- **ÜBUNGSTEXT**:
<<<<

Jakow S. Drabkin über seine Kriegserlebnisse, seine Forschung und die Verantwortung des Historikers

Er ist dieser Tage neunzig Jahre alt geworden - und doch wissenschaftlich noch höchst aktiv. Anfang Juni wird er in Konstanz vor der Deutsch-Russischen Historikerkommission reden. Mit dem Moskauer Wissenschaftler sprach für das "Neue Deutschland" Gerd Kaiser.



Neues Deutschland: Nicht nur als Historiker, auch als Soldat sind Sie mit deutscher Geschichte verbunden, mit deren schwärzestem Kapitel.

Jakow S. Drabkin: Ich war von 1941 bis 1945 an der Front. Wir Soldaten der Roten Armee waren zutiefst davon überzeugt, dass Nazideutschland niedergerungen werden muss, nicht nur, um die Sowjetunion von faschistischer Okkupation zu befreien, sondern auch das unter deutschem Stiefel leidende Europa. Es waren vier schwere Jahre, drei Jahre trugen wir an der Ostfront die Hauptlast des Krieges. Erst im Sommer 1944 eröffneten unsere westlichen Verbündeten die lange versprochene Zweite Front.

Den militärischen Sieg, den die Völker der Sowjetunion unter größten Opfern im Mai 1945 errangen, heftete sich jedoch dann Stalin an die Brust.

Ja, der mit riesigen und häufig auch unnötigen Verlusten erkämpfte Sieg wurde in einen politischen und moralischen Triumph Stalins umgemodelt.

Wie konnte man das dulden? Wie überhaupt Stalins Diktatur?

Stalin wurde vergöttert. Und lange Zeit hielten wir die Grausamkeiten in unserem Land für eine Folge des Kampfes gegen die inneren und äußeren Gegner des Sozialismus. Wir glaubten, dass die angewandten Mittel einem hehren Ziel dienten. Wir hatten auch gehofft, der Zweite Weltkrieg sei der letzte Krieg. Diese Hoffnung hat sich nicht erfüllt, wie heutige Kriege um Macht und Einfluss beweisen. Eine blutige Linie zieht sich von Korea und Vietnam über Afghanistan bis hin zum Balkan und Irak.

>>>>

- **ERFASSTE DATEN**:
<<<<

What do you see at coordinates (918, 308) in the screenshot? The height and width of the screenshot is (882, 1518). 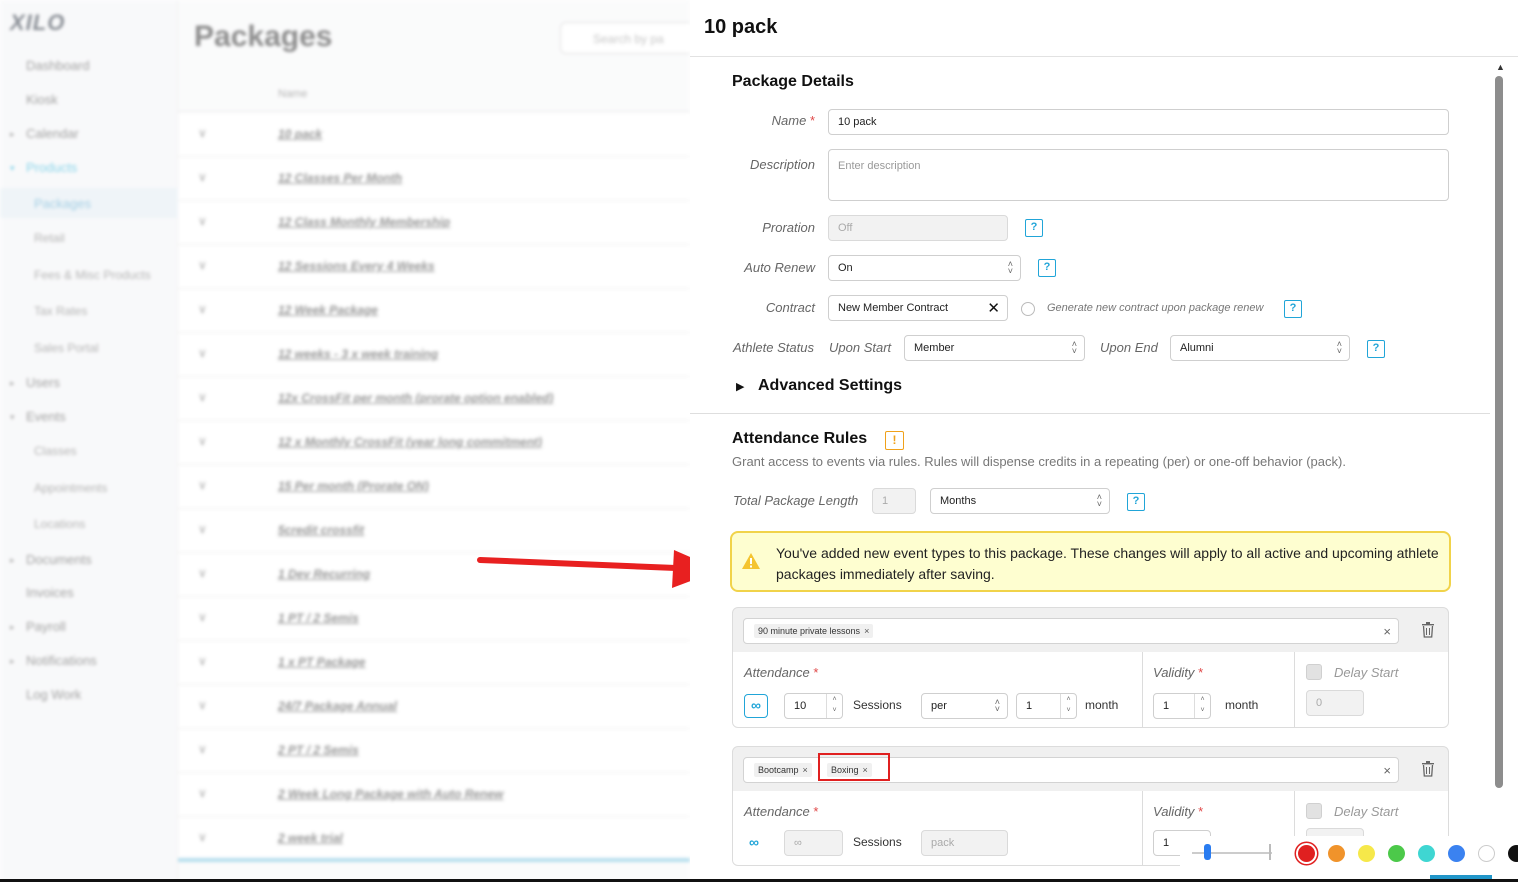 I see `contract-select: New Member Contract ✕` at bounding box center [918, 308].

>>>>

- **AUFGABEN**:
**a.** Wann eröffneten die westlichen Verbündeten laut dem Interview mit Jakow S. Drabkin die Zweite Front?
**b.** Bitte setzen Sie das Interview mit Jakow S. Drabkin im Anschluss an seinen letzten Satz fort.
Das Material steht in keinem Zusammenhang mit dem Interview mit Jakow S. Drabkin.

- **LÖSUNGEN**:
**a.** Erst im Sommer 1944.

**b.**
Deutsche Soldaten sind wieder im Kriegseinsatz. Die Bundeswehr hat bereits mehrere Tote zu beklagen. Was kann man tun, damit junges Leben bewahrt wird?

Im Zweiten Weltkrieg habe ich mit meinen Kameraden, zu denen auch Lew Kopelew gehörte, versucht, das Leben unserer wie auch der deutschen Soldaten zu retten. Und zwar mittels Flugblätter und über Grabenlautsprecher. Wir riefen die deutschen Soldaten dazu auf, die Waffen niederzulegen und zu desertieren. Ich denke, wir haben nicht wenigen das Leben gerettet. Kopelew, den wir, seine Kameraden, aber auch deutsche Kriegsgefangene seines schwarzen Schnurrbarts wegen den »schwarze Major« nannten, hat später im sogenannten Wuppertaler Projekt deutsche und russische Wissenschaftler, zu denen auch ich gehörte, zusammengeführt. Um, ungeachtet unterschiedlicher Prägungen und weltanschaulicher Sichten, die Entstehung von Vorurteilen gegenüber dem vermeintlich Fremden, dem angeblichen Feind zu analysieren -- zwecks ihrer Überwindung. Deutsche und Russen waren ja keineswegs immer nur Gegner.

Sie sind den langen Weg von Stalingrad nach Berlin marschiert und konnten, als der Sieg errungen war, nicht gleich wieder in die Heimat zurück.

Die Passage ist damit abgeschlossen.